This shows Honda formula one engines being machined at the Mugen factory in Japan. It features a trio of Makino CNC Machining Centres linked by a common palette loader which were producing Formula 1 engines and cylinder heads. The title of the painting – expensive tools – comes from a reference in the original magazine article.
This painting is visually exciting but it is also a conceptual photorealist work of art. Bert Ernie has chosen to use the CNC machine as a metaphor for the process of painting photorealism. Accuracy being the key to verisimilitude is represented by a metaphor in a painting of a machine that is accurate down to 1/1000th of a millimetre! The technique of photorealism only works when the painter reproduces every little detail down to the nth degree at the same time is mindful of recreating the abstract qualities of every form that comprises the source image.
This particular painting marks the first appearance of CNC machines in the oeuvre of photorealist painter Bert Ernie. With these paintings he has created a stunning work of ‘conceptual photorealism’ that merges the art of an important idea with a beautiful depiction of ‘the surface of things’. For some people this term ‘conceptual photorealism’ is better expressed with the tag of hyperrealism.
Inspired by the work of Charles Sheeler the painting is a continuation of the depiction of industrial objects by realist painters. Particularly influential is the painting ‘Suspended power’. The similarities are that both images depict large industrial machinery which is juxtaposed with (relatively minor in scale) human beings. The metaphors are obvious – sometimes mankind’s industrial creations dwarf the creators both in physical scale and importance (when taken in context of the bigger picture)

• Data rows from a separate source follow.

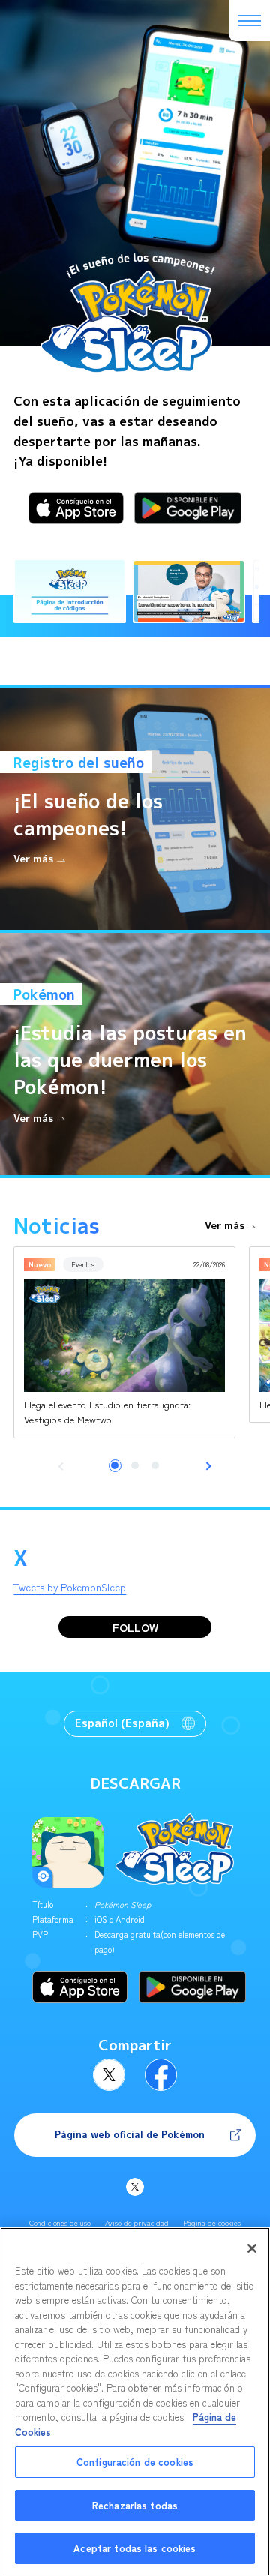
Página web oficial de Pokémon (130, 2134)
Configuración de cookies (135, 2462)
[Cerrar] (252, 2248)
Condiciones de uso (60, 2223)
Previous (63, 1466)
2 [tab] (135, 1465)
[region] (135, 2401)
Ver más (224, 1226)
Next (207, 1466)
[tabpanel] (124, 1342)
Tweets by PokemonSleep (70, 1586)
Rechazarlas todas (135, 2505)
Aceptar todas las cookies (135, 2548)
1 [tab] (114, 1465)
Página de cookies (212, 2223)
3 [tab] (155, 1465)
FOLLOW (135, 1627)
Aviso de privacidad (137, 2223)
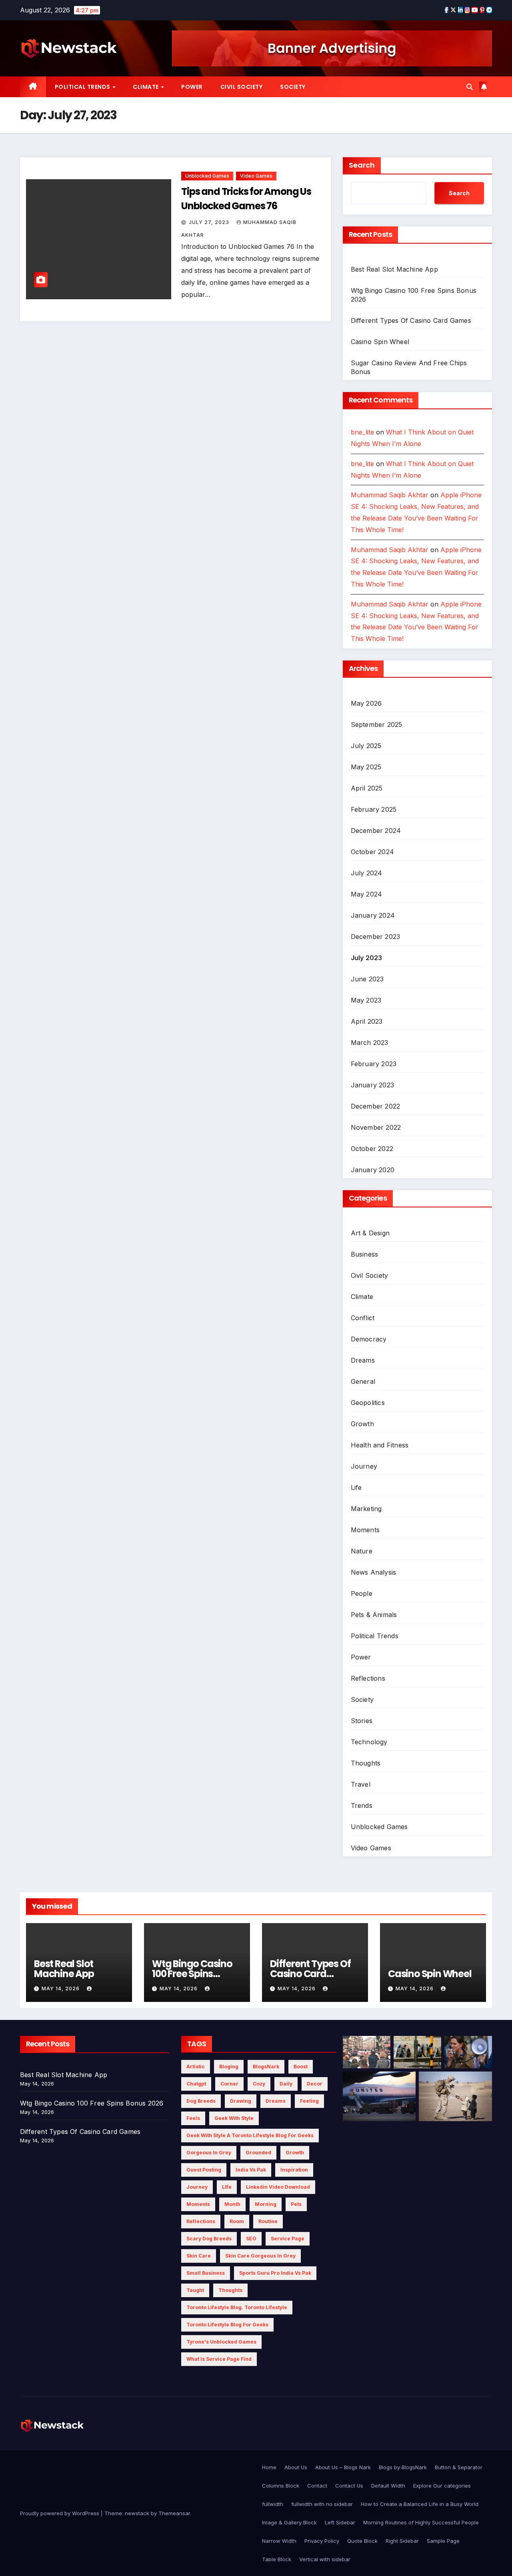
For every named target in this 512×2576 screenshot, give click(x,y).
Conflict (363, 1318)
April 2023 (367, 1021)
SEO (251, 2239)
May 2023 (366, 1000)
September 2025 (376, 725)
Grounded (258, 2153)
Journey (364, 1466)
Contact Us (349, 2485)
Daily (286, 2084)
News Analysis (373, 1572)
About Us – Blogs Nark (343, 2467)
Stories (361, 1721)
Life (356, 1487)
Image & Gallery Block (289, 2522)
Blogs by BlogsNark (403, 2467)
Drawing (240, 2101)
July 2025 (366, 746)
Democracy (369, 1339)
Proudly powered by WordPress (60, 2513)
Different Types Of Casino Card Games (411, 320)
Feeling (309, 2101)
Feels (193, 2118)
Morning (265, 2204)
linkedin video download (278, 2187)
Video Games (256, 176)
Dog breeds (201, 2101)
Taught (195, 2290)
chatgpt (196, 2084)
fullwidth (272, 2504)
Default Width (388, 2485)
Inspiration (294, 2170)
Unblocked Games (207, 176)
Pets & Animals (374, 1615)
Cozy (259, 2084)
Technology (369, 1742)
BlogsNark (266, 2067)
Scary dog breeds (209, 2239)
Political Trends (83, 87)
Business (364, 1254)
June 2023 (367, 979)
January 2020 (372, 1170)
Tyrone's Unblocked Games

Expensive tools is an important work to the artist. It marks the first really serious attempt at painting a serious photorealistic theme – one which has often been completely ignored by art critics – that of realist painting techniques. The probability is that those critics feel that technical skills are largely irrelevant. They are wrong. An artist should always work on his technical abilities; they should also make paintings about those abilities.